= Dale T. Chapman =

American school administrator

Dr. Dale T. Chapman is an American school administrator. He is the former president of Lewis and Clark Community College in Godfrey, Illinois.

==Education==
Chapman received his Doctorate in Education, with a concentration in Administration, Planning and Social Policy, from Harvard University. He earned a master's degree from Michigan State University, a bachelor's degree from the University of Kentucky and an associate degree from Northern Community College in Kentucky.

==Career==
Prior to Lewis and Clark, his professional career included graduate and administrative positions with the College Board, the American Council on Education, Education Commission of the States, Harvard University, Suomi College, Kentucky Council on Higher Education, University of Kentucky, and Jefferson Community College.

Chapman also has an extensive background in working with state and regional organizations. His past statewide affiliations include: The Legislative Committee, Illinois Council of Community College Presidents; Member and Program Chair of the Illinois Lewis and Clark Bicentennial Commission and Vice Chairman, Governor's Higher Education Transition Team. Regional affiliations have included, among others, the following: Board Chairman, River Bend Growth Association; Board Chairman, Madison County Urban League; Campaign Chairman, United Way of Greater St. Louis; Board Member, St. Anthony's Hospital; Board Chairman, Riverbend Head Start and Family Services; Board Member, Greater Alton/Twin Rivers Convention & Visitors Bureau; Executive Committee, Southwestern Illinois Employers Association; President, Lewis and Clark Community College Foundation; Board Chair, U. S. Army Corps of Engineers Meeting of the Rivers Foundation; Board Member, Education Committee, Missouri Botanical Garden; and Chair, Salvation Army.
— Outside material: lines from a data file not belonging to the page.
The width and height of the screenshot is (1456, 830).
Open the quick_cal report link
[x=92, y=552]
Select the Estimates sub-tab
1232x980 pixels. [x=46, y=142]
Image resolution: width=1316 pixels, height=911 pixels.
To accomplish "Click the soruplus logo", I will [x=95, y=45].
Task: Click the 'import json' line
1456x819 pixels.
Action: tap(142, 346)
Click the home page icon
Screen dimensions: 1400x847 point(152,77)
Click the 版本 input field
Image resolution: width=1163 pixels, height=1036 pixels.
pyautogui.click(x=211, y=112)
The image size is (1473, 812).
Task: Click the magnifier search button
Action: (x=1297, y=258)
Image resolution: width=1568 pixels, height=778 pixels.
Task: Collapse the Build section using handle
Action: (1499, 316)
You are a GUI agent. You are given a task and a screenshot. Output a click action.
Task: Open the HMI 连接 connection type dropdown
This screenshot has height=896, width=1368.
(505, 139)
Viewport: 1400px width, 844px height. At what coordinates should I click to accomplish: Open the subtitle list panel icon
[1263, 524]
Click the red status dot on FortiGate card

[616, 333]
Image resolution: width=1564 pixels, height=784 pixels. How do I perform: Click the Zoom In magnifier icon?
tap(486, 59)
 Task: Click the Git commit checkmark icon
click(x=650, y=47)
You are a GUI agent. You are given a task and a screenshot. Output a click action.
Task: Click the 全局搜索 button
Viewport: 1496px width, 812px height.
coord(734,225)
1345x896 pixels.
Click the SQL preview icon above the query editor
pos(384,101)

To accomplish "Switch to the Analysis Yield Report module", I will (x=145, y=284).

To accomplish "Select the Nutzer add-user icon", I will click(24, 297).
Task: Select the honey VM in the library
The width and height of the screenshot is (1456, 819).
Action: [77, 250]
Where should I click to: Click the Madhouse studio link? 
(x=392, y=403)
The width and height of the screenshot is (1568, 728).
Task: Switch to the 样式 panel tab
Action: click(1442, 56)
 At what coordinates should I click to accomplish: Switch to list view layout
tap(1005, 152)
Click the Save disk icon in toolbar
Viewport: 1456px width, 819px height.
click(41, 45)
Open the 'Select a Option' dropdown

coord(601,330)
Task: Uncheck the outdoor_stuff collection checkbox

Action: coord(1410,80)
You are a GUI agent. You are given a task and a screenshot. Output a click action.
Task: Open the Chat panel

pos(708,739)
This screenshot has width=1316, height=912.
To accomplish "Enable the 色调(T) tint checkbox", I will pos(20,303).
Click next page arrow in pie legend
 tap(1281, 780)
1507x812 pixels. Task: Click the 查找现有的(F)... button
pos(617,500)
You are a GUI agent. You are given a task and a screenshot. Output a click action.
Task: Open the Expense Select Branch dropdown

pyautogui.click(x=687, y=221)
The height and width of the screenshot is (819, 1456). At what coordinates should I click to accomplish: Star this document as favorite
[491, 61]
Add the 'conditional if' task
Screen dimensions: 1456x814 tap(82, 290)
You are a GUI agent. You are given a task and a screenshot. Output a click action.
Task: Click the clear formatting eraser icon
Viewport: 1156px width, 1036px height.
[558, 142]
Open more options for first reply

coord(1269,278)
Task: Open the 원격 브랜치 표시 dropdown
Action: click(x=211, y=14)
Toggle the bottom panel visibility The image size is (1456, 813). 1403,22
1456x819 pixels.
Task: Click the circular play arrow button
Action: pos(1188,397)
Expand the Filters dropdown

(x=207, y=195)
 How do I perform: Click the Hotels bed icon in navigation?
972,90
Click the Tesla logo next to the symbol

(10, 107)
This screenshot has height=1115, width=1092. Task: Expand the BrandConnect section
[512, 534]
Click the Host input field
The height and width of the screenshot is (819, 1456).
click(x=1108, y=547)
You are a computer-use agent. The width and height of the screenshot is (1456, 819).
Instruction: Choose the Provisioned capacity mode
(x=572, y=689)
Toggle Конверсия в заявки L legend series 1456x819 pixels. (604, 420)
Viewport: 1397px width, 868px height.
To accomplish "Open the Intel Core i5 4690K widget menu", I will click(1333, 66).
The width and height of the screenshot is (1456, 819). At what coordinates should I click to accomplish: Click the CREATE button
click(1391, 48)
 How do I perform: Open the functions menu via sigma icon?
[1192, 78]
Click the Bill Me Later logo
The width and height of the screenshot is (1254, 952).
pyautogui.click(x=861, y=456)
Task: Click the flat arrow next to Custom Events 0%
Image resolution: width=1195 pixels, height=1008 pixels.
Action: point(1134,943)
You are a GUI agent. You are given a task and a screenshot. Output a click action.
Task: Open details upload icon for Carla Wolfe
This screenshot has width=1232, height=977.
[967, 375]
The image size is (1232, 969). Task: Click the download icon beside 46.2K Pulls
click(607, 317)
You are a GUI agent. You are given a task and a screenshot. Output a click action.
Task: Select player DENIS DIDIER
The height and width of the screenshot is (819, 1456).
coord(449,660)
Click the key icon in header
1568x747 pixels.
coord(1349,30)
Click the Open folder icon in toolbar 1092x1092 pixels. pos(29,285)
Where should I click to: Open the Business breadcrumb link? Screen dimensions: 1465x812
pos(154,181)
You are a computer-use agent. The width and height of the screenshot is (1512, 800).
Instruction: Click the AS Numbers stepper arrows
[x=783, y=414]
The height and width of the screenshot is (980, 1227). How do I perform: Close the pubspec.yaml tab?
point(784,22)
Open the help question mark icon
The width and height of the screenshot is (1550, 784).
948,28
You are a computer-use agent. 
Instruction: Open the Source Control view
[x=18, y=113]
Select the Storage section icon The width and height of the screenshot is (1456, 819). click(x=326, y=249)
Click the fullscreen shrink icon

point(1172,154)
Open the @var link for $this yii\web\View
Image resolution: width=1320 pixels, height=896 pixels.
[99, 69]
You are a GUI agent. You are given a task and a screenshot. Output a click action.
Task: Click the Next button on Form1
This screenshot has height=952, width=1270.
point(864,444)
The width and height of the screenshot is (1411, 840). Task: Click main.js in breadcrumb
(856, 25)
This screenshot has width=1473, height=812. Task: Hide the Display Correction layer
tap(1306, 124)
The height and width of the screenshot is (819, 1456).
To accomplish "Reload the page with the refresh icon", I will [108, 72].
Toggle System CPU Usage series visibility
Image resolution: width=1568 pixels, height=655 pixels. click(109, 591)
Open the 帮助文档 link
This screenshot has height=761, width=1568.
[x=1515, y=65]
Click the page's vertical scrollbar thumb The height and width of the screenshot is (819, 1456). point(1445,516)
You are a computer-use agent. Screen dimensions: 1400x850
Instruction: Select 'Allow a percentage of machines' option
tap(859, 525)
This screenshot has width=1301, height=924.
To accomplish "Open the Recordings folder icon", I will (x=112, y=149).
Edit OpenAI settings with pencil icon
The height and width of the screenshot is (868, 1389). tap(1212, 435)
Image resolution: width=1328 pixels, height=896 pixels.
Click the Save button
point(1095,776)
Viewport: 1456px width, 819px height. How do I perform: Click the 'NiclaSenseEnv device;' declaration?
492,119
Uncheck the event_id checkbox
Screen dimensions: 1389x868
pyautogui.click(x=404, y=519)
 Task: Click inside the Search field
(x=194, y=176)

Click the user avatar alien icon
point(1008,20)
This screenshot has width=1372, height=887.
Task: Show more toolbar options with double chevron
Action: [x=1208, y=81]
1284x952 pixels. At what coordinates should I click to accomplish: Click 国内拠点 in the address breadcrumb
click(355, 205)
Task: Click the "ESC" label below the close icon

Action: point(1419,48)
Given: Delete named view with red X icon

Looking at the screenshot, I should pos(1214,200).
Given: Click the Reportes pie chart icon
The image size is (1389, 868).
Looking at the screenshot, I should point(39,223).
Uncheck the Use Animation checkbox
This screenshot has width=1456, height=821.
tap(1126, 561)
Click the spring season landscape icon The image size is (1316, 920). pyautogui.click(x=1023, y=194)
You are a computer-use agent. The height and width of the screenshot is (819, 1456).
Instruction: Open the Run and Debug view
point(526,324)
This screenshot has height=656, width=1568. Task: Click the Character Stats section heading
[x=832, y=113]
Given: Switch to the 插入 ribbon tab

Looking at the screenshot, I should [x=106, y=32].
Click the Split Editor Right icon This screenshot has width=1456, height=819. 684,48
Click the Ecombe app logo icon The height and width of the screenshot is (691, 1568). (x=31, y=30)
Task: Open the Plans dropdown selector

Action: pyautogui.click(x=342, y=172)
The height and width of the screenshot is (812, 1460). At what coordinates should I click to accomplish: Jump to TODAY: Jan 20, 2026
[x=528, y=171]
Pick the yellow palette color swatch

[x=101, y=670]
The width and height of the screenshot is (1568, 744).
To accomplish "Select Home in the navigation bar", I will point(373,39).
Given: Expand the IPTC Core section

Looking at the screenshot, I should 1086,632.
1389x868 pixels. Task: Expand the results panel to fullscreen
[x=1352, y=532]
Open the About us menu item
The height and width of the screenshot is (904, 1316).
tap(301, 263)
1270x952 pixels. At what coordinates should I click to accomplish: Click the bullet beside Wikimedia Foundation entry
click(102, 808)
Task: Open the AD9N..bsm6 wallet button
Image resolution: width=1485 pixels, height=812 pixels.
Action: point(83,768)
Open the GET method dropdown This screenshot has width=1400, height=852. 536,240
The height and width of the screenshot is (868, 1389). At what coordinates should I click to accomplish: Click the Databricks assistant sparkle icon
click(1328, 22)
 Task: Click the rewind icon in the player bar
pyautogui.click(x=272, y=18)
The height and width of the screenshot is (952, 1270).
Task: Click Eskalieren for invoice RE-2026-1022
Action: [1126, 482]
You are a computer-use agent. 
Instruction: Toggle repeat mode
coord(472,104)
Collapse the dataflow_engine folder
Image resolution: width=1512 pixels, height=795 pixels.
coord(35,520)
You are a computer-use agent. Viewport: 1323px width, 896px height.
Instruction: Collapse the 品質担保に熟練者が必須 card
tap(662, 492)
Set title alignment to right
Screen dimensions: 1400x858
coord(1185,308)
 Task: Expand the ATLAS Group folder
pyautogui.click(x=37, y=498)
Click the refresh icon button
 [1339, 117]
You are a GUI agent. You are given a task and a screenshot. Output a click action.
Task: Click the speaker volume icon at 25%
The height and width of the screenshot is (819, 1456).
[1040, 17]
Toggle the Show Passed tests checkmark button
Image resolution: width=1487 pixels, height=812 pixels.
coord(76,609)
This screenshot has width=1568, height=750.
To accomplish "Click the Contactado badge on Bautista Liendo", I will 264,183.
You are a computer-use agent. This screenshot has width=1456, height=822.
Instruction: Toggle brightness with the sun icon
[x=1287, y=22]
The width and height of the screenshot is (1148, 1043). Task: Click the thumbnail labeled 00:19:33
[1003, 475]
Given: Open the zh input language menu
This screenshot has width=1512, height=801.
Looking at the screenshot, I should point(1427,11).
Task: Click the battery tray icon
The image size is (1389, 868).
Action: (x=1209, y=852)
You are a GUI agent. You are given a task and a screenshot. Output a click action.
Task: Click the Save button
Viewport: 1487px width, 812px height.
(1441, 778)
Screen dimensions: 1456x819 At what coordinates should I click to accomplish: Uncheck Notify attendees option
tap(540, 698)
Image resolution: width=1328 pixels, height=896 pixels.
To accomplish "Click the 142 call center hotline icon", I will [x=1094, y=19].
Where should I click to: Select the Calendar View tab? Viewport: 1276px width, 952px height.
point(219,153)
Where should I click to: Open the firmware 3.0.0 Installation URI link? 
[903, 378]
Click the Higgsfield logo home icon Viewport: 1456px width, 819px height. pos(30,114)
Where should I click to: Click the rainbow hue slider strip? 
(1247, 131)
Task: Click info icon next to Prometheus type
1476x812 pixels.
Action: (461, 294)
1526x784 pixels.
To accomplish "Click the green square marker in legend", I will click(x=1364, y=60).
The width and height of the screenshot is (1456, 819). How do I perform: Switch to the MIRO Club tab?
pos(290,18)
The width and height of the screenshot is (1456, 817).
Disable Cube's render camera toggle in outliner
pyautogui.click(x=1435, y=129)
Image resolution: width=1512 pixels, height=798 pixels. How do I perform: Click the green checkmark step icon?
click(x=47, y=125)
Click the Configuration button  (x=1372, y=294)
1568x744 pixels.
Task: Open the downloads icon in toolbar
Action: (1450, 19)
During his tenure as the president of Lewis and Clark, the college's enrollment more than quadrupled from 3,000 to 20,000 students. Chapman has also overseen the construction of many major capital projects totaling more than $123,000,000. Major projects include: the McPike Complex, which includes the Olin Science Building, The Commons, Robert L. Watson Math Building and the Templin Nursing Building; the River Bend Arena, the renovation of Trimpe; the construction and renovation of the N.O. Nelson Campus in Edwardsville, the construction of the Macoupin County Community Education Center in Carlinville, the renovation and construction of music facilities including the Ringhausen Music Building, the renovation of Gilman Hall and the relocation of the Benjamin Godfrey Chapel; the National Great Rivers Research and Education Center's Jerry F. Costello Confluence Field Station, and many other campus improvement and renovation projects.

 The college received national publicity in 2010 when Chapman retired (on May 31) in an effort to access his vested retirement funds and resolve financial issues that stemmed from the purchase of an investment property in Massachusetts a number of years prior. According to the college, the Board of Trustees reluctantly acceded to Chapman's retirement request and indicated they were "hopeful that Dr. Chapman would consider being rehired as President once he is able to resolve his financial issues." Vice President Gary Ayres was named Acting President.

 In August 2010, the Board voted unanimously to rehire Chapman as president. Board Chairman Robert Watson was quoted as saying, “For nearly 20 years Dr. Chapman has led Lewis and Clark Community College through tremendous periods of growth; he has worked with local, state and national agencies to expand learning and cultural opportunities for residents of this district; and he continues to be a respected leader in higher education across the nation and in this community. He has a proven track record of success at Lewis and Clark, and we are pleased to welcome him back as president.”

The actions of the Board of Trustees that allowed the arrangement have been questioned, as they held the position open and did not search for a new president. A similar situation led to the resignation of Louisiana Commissioner of Education Sally Clausen of Baton Rouge earlier that year after she retired for one day and returned to the job to collect both salary of more than $500,000 annually and retirement benefits simultaneously.

The practice of double dipping is illegal in most states and has been outlawed in Illinois beginning in 2011. Although Chapman's situation is slightly ambiguous, he is not receiving an annuity and therefore not truly receiving two simultaneous salaries.

Chapman retired in December 2019 at the request of the Board of Trustees.